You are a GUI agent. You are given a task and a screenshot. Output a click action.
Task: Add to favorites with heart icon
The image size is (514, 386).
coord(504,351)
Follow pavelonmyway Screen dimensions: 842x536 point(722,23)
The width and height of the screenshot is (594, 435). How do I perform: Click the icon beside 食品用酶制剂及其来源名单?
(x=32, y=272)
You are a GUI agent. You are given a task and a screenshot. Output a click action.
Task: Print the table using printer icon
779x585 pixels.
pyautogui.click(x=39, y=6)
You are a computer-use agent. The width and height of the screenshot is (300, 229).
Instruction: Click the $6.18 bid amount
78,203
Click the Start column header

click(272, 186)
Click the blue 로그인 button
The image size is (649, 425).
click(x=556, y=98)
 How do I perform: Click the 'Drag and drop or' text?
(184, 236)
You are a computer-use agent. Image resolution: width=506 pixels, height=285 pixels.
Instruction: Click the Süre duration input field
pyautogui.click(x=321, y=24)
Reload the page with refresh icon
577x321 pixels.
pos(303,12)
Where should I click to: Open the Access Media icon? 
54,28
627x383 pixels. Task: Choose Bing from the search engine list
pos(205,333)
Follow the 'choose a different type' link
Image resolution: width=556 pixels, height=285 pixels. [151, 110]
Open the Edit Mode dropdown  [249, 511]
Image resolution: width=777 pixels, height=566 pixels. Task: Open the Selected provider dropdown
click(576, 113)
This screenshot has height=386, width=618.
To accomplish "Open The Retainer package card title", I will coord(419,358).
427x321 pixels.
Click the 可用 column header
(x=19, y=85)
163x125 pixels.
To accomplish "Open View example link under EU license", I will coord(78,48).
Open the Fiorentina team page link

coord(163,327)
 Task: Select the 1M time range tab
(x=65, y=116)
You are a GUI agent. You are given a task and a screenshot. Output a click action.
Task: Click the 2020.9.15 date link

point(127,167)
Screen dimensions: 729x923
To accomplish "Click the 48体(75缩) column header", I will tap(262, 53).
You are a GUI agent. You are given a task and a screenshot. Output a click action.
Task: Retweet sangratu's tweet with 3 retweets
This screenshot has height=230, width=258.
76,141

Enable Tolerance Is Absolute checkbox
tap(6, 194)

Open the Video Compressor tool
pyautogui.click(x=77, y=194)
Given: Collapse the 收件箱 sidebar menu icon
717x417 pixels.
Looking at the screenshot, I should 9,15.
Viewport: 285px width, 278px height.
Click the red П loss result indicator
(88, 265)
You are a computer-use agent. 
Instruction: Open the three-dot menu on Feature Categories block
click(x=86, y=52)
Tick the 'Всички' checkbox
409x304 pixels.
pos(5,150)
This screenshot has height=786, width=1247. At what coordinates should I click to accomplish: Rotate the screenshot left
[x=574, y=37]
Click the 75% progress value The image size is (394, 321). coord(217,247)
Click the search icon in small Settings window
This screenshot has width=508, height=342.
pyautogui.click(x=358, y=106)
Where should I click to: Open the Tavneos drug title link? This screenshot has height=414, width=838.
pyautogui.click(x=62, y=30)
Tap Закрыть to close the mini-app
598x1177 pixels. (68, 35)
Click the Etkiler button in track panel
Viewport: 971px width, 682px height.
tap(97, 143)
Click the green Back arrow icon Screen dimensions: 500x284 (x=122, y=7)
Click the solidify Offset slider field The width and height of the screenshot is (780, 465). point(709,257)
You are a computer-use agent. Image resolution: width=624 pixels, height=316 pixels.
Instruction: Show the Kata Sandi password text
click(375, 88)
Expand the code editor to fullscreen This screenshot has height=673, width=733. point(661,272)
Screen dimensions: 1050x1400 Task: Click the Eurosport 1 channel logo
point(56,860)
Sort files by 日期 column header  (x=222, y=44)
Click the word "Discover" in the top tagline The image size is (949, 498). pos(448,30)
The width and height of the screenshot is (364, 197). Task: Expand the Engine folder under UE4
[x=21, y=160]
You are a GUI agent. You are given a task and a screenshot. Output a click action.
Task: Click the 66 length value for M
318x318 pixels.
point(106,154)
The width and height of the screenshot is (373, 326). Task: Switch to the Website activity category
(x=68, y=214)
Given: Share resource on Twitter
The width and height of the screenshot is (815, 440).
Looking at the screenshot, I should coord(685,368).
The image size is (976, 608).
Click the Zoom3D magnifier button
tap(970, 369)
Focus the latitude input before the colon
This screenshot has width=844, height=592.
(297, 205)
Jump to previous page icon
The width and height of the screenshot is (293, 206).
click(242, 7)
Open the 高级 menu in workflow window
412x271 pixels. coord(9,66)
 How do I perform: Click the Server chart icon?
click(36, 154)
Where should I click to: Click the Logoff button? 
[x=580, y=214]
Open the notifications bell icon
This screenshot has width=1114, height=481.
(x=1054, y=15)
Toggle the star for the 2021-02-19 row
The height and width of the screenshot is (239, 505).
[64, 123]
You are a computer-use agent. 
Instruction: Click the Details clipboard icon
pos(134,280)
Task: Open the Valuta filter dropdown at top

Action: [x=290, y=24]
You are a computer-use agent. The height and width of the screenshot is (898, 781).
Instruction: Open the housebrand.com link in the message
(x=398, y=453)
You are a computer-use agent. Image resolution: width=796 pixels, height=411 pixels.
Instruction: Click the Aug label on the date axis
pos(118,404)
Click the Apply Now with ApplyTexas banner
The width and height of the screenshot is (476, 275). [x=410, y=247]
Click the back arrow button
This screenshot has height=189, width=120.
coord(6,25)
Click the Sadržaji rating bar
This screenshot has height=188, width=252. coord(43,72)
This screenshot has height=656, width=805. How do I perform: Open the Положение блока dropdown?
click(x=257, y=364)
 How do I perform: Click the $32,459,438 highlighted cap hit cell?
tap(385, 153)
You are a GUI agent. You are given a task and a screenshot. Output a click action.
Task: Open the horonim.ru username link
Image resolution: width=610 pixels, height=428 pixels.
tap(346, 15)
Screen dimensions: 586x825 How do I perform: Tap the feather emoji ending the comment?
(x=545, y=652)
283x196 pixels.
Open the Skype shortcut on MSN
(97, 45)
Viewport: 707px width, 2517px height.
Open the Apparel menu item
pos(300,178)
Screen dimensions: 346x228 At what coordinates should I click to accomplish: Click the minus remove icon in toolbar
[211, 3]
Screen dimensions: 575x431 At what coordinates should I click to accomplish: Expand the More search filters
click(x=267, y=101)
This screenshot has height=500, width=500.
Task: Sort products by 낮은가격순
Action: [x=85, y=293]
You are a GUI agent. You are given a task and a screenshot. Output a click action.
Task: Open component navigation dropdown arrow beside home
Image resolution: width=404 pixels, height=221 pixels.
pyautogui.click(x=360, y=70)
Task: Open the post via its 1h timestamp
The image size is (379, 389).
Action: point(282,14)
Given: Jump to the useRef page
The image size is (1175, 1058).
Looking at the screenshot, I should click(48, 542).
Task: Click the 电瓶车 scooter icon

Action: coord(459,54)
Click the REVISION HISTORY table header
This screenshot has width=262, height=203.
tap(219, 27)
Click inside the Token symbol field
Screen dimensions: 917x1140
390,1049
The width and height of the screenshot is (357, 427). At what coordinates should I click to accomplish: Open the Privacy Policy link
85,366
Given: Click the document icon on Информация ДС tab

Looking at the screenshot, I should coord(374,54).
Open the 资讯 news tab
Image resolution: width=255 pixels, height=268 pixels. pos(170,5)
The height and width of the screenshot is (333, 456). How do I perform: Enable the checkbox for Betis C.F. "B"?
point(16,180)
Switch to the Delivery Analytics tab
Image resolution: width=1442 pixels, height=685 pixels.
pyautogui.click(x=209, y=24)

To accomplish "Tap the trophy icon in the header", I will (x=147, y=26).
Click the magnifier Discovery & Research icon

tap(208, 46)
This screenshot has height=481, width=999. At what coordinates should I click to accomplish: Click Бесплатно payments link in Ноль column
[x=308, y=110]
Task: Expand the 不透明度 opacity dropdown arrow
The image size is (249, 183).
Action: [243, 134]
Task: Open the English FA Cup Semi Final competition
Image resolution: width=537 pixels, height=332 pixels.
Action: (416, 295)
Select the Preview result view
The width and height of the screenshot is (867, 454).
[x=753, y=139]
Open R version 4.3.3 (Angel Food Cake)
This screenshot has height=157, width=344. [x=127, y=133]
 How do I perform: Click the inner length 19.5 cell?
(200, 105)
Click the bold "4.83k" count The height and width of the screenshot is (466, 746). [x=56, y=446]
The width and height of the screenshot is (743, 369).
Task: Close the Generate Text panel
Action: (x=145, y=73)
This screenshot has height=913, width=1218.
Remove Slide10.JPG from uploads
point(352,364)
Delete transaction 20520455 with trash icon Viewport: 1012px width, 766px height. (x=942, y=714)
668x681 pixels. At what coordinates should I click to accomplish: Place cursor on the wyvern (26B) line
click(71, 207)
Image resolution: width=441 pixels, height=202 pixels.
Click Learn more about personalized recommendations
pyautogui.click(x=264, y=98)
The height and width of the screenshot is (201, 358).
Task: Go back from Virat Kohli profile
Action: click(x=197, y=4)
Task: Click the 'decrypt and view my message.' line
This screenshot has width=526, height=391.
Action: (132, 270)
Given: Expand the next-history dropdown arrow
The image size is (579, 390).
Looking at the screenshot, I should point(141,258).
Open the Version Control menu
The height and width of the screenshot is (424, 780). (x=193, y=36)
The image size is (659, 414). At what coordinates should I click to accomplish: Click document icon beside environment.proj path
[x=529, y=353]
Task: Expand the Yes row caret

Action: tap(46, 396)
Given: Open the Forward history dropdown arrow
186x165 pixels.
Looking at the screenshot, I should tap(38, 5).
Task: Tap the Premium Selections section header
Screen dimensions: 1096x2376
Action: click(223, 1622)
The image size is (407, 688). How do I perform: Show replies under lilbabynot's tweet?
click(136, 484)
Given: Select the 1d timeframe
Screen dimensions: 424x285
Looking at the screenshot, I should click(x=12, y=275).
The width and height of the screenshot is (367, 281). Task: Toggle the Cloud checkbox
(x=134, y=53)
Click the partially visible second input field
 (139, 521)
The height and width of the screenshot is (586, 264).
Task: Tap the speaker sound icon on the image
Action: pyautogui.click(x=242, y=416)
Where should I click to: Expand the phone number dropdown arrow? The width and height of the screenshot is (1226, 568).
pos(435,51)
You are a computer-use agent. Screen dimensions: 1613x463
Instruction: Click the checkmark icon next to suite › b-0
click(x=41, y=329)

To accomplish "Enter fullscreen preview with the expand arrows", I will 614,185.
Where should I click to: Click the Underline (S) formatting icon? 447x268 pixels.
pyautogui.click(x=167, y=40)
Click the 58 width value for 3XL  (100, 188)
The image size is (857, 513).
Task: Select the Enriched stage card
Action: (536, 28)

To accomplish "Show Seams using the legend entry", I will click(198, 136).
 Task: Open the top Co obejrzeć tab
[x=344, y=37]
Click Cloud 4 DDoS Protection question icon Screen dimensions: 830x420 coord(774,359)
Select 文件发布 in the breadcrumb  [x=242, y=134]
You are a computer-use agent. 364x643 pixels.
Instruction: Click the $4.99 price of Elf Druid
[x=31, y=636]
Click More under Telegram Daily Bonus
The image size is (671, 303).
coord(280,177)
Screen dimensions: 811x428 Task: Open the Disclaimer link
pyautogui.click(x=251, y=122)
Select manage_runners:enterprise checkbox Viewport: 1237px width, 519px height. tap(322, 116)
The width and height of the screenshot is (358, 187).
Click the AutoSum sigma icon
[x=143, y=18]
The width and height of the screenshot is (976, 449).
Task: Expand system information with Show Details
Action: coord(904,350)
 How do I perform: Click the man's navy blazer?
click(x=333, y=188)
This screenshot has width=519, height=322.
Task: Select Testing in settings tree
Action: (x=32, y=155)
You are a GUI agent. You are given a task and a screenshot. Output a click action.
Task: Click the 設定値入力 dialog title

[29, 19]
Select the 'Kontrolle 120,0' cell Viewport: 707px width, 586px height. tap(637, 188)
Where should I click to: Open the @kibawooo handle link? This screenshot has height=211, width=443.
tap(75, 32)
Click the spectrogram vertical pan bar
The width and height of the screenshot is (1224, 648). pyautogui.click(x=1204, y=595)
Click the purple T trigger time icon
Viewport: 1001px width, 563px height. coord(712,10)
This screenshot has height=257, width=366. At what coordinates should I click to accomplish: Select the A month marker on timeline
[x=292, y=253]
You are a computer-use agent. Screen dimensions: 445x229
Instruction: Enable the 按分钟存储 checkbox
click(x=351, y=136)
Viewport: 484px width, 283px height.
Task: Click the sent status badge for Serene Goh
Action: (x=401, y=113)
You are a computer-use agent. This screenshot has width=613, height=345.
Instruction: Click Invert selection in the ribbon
|---|
Please restate only the opening stretch of the records above: every line from the first through the one containing "You are a computer-use agent. Image resolution: width=506", exactly as written.

*RESULT*
You are a GUI agent. You are given a task and a screenshot. Output a click action.
Task: Add to favorites with heart icon
The image size is (514, 386).
coord(504,351)
Follow pavelonmyway Screen dimensions: 842x536 point(722,23)
The width and height of the screenshot is (594, 435). How do I perform: Click the icon beside 食品用酶制剂及其来源名单?
(x=32, y=272)
You are a GUI agent. You are given a task and a screenshot. Output a click action.
Task: Print the table using printer icon
779x585 pixels.
pyautogui.click(x=39, y=6)
You are a computer-use agent. The width and height of the screenshot is (300, 229).
Instruction: Click the $6.18 bid amount
78,203
Click the Start column header

click(272, 186)
Click the blue 로그인 button
The image size is (649, 425).
click(x=556, y=98)
 How do I perform: Click the 'Drag and drop or' text?
(184, 236)
You are a computer-use agent. Image resolution: width=506 pixels, height=285 pixels.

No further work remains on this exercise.